Root raised cosine (RRC) filter (FIR) impulse response.
upsample: number of samples per symbol
num_positive_lobes: number of positive overlaping symbols
length of filter is 2 * num_positive_lobes + 1 samples
alpha: roll-off factor
"""
N = upsample * (num_positive_lobes * 2 + 1)
t = (np.arange(N) - N / 2) / upsample
# result vector
h_rrc = np.zeros(t.size, dtype=np.float)
# index for special cases
sample_i = np.zeros(t.size, dtype=np.bool)
# deal with special cases
subi = t == 0
sample_i = np.bitwise_or(sample_i, subi)
h_rrc[subi] = 1.0 - alpha + (4 * alpha / np.pi)
subi = np.abs(t) == 1 / (4 * alpha)
sample_i = np.bitwise_or(sample_i, subi)
h_rrc[subi] = (alpha / np.sqrt(2)) \
* (((1 + 2 / np.pi) * (np.sin(np.pi / (4 * alpha))))
+ ((1 - 2 / np.pi) * (np.cos(np.pi / (4 * alpha)))))
# base case
sample_i = np.bitwise_not(sample_i)
ti = t[sample_i]
h_rrc[sample_i] = np.sin(np.pi * ti * (1 - alpha)) \
+ 4 * alpha * ti * np.cos(np.pi * ti * (1 + alpha))
h_rrc[sample_i] /= (np.pi * ti * (1 - (4 * alpha * ti) ** 2))
return h_rrc
commpy doesn't seem to be released yet. But here is my nugget of knowledge.

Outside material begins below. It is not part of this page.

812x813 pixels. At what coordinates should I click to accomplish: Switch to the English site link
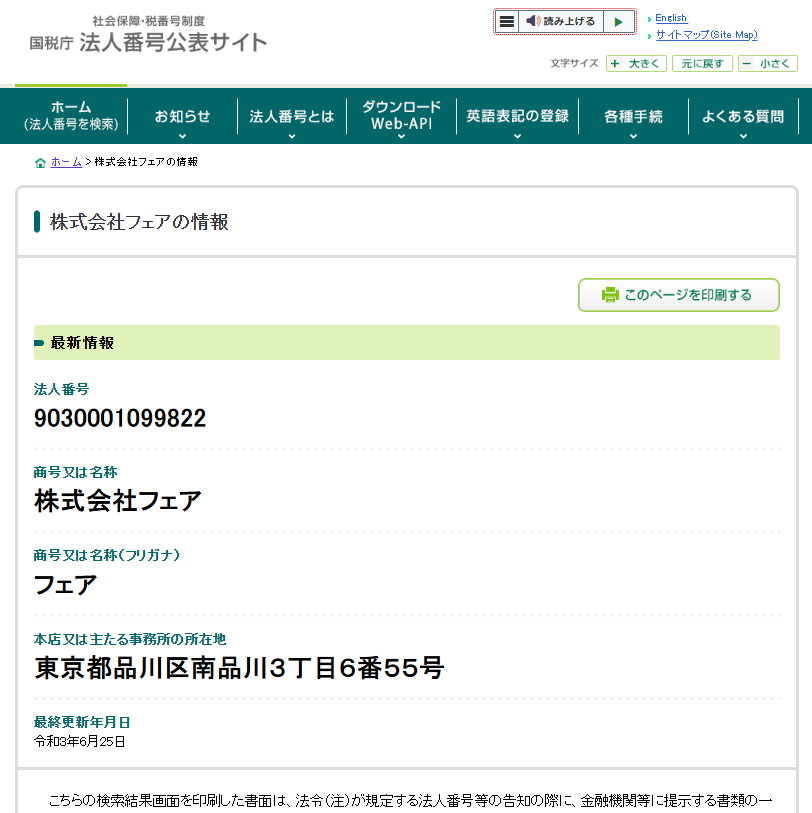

beta = 0.20 # roll off factor
Tsample = 1.0 # sampling period, should at least twice the rate of the symbol
oversampling_rate = 8 # oversampling of the bit stream, this gives samples per symbol
# must be at least 2X the bit rate
Tsymbol = oversampling_rate * Tsample # pulse duration should be at least 2 * Ts
span = 50 # number of symbols to span, must be even
n = span*oversampling_rate # length of the filter = samples per symbol * symbol span
# t_step must be from -span/2 to +span/2 symbols.

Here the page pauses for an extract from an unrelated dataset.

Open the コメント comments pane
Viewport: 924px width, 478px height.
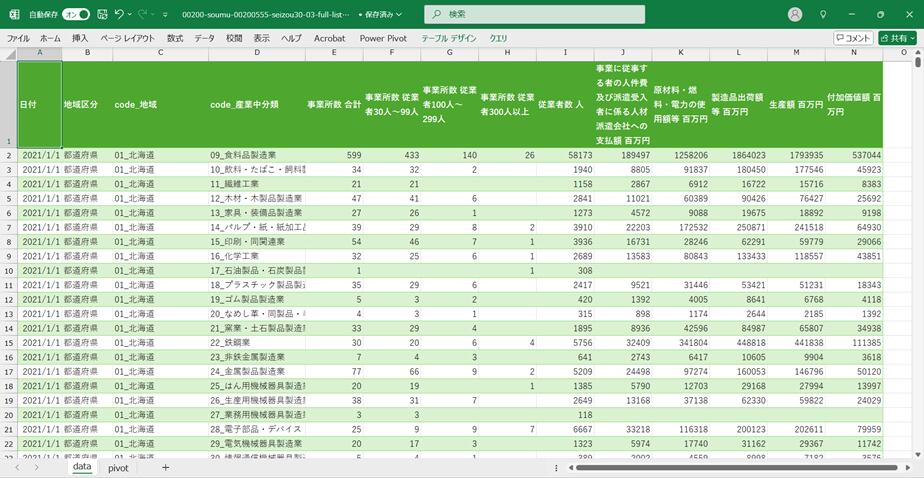[x=852, y=38]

# each symbol has 'sps' number of samples per second.
t_step = Tsample * np.linspace(-n/2,n/2,n+1) # n+1 to include 0 time
BW = (1 + beta) / Tsymbol
a = np.zeros_like(t_step)
for item in list(enumerate(t_step)):
i,t = item
# t is n*Ts
if (1-(2.0*beta*t/Tsymbol)**2) == 0:
a[i] = np.pi/4 * np.sinc(t/Tsymbol)
print 'i = %d' % i
elif t == 0:
a[i] = np.cos(beta * np.pi * t / Tsymbol)/ (1-(2.0*beta*t/Tsymbol)**2)
print 't = 0 captured'
print 'i = %d' % i
else:
numerator = np.sinc( np.pi * t/Tsymbol )*np.cos( np.pi*beta*t/Tsymbol )
denominator = (1.0 - (2.0*beta*t/Tsymbol)**2)
a[i] = numerator / denominator
#a = a/sum(a) # normalize total power
plot_filter = 0
if plot_filter == 1:
w,h = signal.freqz(a)
fig = plt.figure()
plt.subplot(2,1,1)
plt.title('Digital filter (raised cosine) frequency response')
ax1 = fig.add_subplot(211)
plt.plot(w/np.pi, 20*np.log10(abs(h)),'b')
#plt.plot(w/np.pi, abs(h),'b')
plt.ylabel('Amplitude (dB)', color = 'b')
plt.xlabel(r'Normalized Frequency ($\pi$ rad/sample)')
ax2 = ax1.twinx()
angles = np.unwrap(np.angle(h))
plt.plot(w/np.pi, angles, 'g')
plt.ylabel('Angle (radians)', color = 'g')
plt.grid()
plt.axis('tight')
plt.show()
plt.subplot(2,1,2)
plt.stem(a)
plt.show()
I think the correct response is to generate the desire impulse response. For a raised cosine filter the function is
h(n) = (sinc(n/T)*cos(pi * alpha* n /T)) / (1-4*(alpha*n/T)**2)
Select the number of points for your filter and generate the weights.
output = scipy.signal.convolve(signal_in, h)
This is basically the same function as in CommPy but much smaller in code:
def rcosfilter(N, beta, Ts, Fs):
t = (np.arange(N) - N / 2) / Fs
return np.where(np.abs(2*t) == Ts / beta,
np.pi / 4 * np.sinc(t/Ts),
np.sinc(t/Ts) * np.cos(np.pi*beta*t/Ts) / (1 - (2*beta*t/Ts) ** 2))
SciPy will support any filter. Just calculate the impulse response and use any of the appropriate scipy.signal filter/convolve functions.